Records excerpted from a collection
================================

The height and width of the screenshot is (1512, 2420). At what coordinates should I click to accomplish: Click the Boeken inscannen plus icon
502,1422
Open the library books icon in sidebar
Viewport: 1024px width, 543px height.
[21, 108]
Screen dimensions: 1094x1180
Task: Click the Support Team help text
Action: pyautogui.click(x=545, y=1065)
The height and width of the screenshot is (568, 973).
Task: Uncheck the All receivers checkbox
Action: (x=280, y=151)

================================

:: AIM OF THE EXERCISE ::
Reproduce the entries exactly. Every word has to stay the same.

:: REPLY ::
The height and width of the screenshot is (1512, 2420). At what coordinates should I click to accomplish: Click the Boeken inscannen plus icon
502,1422
Open the library books icon in sidebar
Viewport: 1024px width, 543px height.
[21, 108]
Screen dimensions: 1094x1180
Task: Click the Support Team help text
Action: pyautogui.click(x=545, y=1065)
The height and width of the screenshot is (568, 973).
Task: Uncheck the All receivers checkbox
Action: (x=280, y=151)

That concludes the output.